### Excerpted passage:
········

Cumulus Hyperconverged Solution with Nutanix

The Cumulus Hyperconverged Solution (HCS) in Cumulus Linux supports automated integration with the Nutanix Prism Management solution and the Nutanix AHV hypervisor. Cumulus HCS automatically configures ports attached to Nutanix nodes, provisions networking and manages VLANs with Nutanix Prism and Nutanix AHV.

In addition, you can augment the deployment with:

  • Cumulus on a Stick for zero touch provisioning Nutanix and Cumulus HCS without any user interaction or additional equipment.

  • Cumulus NetQ for network telemetry and unprecedented real-time and historic visibility into dynamic changes in both the network and virtual machines.

  • Out-of-band management and IPMI access using Cumulus RMP or a generic Cumulus Linux switch, enabling the full provisioning of a zero-touch data and management network, eliminating any network deployment delays when standing up a Nutanix cluster.

Cumulus HCS has two major components:

  • Nutanix LLDP Switch Agent. When enabled, the agent listens for directly connected Nutanix servers via LLDP and enables MLAG bonding on the relevant ports.

  • Nutanix Webhook VLAN Provisioner. Cumulus Linux switches register with the Nutanix CVM and wait to receive Nutanix webhooks. When a new VM is deployed on a server in the cluster, the CVM sends a message to the Cumulus Linux switch with the physical server name and relevant VLANs. The switch then dynamically provisions the configuration on the ports of the specific physical server.

········

### Information supplied:

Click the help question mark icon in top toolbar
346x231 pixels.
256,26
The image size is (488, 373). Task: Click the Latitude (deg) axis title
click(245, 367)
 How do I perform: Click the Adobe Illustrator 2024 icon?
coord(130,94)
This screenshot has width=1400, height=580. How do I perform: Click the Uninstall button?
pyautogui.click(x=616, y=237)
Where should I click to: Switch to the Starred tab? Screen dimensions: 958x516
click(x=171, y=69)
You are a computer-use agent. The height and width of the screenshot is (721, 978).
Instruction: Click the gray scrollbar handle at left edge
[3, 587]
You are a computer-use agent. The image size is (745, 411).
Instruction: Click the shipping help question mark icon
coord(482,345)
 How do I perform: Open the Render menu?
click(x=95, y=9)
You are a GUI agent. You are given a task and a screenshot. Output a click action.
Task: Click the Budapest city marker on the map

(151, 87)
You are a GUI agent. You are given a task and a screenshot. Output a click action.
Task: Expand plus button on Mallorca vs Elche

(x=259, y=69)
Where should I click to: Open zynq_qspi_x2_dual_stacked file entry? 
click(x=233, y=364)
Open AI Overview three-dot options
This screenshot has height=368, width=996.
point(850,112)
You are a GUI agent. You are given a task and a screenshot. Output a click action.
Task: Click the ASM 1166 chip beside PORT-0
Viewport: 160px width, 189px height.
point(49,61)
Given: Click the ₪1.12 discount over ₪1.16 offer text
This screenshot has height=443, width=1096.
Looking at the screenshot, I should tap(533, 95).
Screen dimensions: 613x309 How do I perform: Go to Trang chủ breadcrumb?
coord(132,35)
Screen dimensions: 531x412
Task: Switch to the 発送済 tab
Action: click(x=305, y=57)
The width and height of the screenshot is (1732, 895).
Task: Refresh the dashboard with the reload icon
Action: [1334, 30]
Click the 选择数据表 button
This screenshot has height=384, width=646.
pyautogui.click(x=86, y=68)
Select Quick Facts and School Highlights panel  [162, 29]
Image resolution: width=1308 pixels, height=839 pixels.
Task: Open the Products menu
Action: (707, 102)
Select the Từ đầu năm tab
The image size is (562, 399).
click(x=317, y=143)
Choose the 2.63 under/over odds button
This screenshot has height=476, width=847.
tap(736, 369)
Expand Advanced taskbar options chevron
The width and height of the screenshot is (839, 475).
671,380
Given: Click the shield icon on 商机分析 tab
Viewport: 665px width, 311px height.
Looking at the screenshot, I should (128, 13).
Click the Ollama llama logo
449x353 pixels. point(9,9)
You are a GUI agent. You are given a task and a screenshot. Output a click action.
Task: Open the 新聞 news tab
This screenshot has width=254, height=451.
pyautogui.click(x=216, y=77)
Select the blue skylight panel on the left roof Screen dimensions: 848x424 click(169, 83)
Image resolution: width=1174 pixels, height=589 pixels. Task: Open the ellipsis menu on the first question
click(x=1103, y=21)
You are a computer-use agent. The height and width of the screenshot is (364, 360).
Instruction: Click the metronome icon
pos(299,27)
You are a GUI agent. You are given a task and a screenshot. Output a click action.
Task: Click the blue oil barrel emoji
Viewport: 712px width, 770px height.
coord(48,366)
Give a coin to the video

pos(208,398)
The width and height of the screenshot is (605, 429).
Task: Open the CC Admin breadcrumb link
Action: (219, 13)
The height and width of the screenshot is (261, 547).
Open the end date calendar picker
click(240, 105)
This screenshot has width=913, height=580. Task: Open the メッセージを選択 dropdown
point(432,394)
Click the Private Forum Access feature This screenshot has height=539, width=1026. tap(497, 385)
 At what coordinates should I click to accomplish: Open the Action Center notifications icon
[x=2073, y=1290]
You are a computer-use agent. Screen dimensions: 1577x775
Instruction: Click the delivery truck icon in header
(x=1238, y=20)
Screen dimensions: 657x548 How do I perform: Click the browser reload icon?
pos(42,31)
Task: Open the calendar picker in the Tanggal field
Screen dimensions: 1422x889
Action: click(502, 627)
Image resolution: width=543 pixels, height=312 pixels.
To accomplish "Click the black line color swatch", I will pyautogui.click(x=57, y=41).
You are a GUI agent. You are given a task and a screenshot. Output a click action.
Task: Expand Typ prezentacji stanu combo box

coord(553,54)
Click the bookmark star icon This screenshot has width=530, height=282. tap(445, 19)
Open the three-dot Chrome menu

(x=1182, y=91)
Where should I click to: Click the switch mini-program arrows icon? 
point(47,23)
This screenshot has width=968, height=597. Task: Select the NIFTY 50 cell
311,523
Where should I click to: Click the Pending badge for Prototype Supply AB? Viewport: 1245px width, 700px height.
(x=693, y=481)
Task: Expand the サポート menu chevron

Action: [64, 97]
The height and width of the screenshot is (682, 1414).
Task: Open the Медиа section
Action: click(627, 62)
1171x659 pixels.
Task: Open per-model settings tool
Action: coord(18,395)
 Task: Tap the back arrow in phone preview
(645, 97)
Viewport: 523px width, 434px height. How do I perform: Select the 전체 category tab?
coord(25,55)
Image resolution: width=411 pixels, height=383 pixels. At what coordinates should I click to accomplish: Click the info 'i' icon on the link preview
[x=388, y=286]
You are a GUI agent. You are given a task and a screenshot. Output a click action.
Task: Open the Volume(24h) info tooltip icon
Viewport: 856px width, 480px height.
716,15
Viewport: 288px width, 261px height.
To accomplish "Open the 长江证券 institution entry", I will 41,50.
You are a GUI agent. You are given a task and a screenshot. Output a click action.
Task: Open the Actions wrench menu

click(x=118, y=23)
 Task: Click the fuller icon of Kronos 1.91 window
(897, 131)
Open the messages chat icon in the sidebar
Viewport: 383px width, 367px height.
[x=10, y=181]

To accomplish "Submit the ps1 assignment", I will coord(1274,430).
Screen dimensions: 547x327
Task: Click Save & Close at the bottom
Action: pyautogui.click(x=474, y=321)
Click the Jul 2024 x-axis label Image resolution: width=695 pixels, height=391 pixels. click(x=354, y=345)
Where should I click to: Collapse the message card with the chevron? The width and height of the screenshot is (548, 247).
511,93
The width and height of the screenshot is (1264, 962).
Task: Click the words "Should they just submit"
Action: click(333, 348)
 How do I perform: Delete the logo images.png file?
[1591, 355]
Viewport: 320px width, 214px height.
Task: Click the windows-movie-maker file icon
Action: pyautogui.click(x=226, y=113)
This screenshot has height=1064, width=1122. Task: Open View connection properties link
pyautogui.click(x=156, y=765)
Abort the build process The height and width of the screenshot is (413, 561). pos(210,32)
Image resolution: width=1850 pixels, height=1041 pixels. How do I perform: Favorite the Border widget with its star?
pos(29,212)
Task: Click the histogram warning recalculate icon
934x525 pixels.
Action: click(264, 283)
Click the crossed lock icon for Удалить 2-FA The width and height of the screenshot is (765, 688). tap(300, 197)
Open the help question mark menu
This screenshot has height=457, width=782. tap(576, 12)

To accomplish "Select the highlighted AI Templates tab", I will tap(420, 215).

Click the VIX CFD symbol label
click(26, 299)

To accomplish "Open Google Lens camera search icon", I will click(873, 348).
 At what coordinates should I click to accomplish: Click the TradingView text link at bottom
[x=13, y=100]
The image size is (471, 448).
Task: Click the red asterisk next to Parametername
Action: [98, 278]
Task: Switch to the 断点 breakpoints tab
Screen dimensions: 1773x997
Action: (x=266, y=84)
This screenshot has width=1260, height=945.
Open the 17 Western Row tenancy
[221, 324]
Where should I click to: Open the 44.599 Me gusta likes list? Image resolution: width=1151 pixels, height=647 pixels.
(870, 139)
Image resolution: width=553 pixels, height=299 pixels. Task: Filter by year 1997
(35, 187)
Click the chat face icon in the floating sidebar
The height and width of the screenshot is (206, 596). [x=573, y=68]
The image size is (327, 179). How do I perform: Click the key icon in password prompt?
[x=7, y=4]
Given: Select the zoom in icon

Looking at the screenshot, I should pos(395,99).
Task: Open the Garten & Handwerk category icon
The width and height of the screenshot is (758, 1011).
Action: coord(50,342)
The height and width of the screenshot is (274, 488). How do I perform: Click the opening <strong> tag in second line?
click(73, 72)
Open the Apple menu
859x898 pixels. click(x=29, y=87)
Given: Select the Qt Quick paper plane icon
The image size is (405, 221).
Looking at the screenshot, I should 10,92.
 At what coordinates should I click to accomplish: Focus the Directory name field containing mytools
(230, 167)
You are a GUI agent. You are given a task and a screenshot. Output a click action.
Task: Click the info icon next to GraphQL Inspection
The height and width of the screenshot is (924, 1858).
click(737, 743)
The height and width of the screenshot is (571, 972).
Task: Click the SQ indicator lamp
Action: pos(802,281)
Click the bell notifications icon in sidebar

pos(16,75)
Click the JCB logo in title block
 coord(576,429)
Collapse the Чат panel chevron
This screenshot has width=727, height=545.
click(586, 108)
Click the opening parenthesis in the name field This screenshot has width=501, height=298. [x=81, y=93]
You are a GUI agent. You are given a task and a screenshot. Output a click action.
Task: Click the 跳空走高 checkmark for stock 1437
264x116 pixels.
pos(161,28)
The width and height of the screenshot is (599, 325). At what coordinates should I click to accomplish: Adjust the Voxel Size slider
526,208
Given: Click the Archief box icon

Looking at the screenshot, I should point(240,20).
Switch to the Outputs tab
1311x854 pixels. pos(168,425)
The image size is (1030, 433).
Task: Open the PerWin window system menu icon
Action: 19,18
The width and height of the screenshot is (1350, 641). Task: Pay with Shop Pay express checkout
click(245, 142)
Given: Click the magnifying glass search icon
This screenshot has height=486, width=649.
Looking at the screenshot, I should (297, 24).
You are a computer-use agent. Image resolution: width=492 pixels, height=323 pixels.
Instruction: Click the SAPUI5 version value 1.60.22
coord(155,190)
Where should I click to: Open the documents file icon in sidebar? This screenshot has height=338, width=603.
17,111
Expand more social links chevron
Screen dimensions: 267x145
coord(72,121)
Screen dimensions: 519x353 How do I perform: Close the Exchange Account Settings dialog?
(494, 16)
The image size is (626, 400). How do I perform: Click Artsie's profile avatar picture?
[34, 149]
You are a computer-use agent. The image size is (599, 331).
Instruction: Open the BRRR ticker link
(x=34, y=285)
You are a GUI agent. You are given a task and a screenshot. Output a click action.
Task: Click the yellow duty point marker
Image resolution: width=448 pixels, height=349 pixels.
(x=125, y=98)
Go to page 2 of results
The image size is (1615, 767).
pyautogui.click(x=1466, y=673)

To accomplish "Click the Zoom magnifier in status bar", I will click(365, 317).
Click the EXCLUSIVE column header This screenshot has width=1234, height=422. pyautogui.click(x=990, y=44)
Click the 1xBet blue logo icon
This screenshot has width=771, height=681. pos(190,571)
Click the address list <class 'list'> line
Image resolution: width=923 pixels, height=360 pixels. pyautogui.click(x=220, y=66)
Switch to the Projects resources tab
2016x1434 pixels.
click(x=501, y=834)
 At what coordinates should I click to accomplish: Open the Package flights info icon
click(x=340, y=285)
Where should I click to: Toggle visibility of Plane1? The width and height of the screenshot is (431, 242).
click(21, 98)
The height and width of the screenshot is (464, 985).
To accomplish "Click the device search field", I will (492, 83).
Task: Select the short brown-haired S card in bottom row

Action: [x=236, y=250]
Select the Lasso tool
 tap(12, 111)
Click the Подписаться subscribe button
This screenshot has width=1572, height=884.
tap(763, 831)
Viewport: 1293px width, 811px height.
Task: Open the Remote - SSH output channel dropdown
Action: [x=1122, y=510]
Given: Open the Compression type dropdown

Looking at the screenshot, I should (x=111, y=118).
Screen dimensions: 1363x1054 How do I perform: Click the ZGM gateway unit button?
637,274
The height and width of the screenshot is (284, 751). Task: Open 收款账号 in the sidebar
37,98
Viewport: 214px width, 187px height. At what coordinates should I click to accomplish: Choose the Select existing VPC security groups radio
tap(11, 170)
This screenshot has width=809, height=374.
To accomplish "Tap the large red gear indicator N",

········

### Set tasks:
**a.** In the Cumulus HCS overview, what does the Nutanix LLDP Switch Agent enable on the relevant ports?
**b.** Repeat the part of the Cumulus HCS overview starting with "The Cumulus Hyperconverged" and going on through "and virtual machines.".

### Results for the exercise:
**a.** MLAG bonding.

**b.**
The Cumulus Hyperconverged Solution (HCS) in Cumulus Linux supports automated integration with the Nutanix Prism Management solution and the Nutanix AHV hypervisor. Cumulus HCS automatically configures ports attached to Nutanix nodes, provisions networking and manages VLANs with Nutanix Prism and Nutanix AHV.

In addition, you can augment the deployment with:

  • Cumulus on a Stick for zero touch provisioning Nutanix and Cumulus HCS without any user interaction or additional equipment.

  • Cumulus NetQ for network telemetry and unprecedented real-time and historic visibility into dynamic changes in both the network and virtual machines.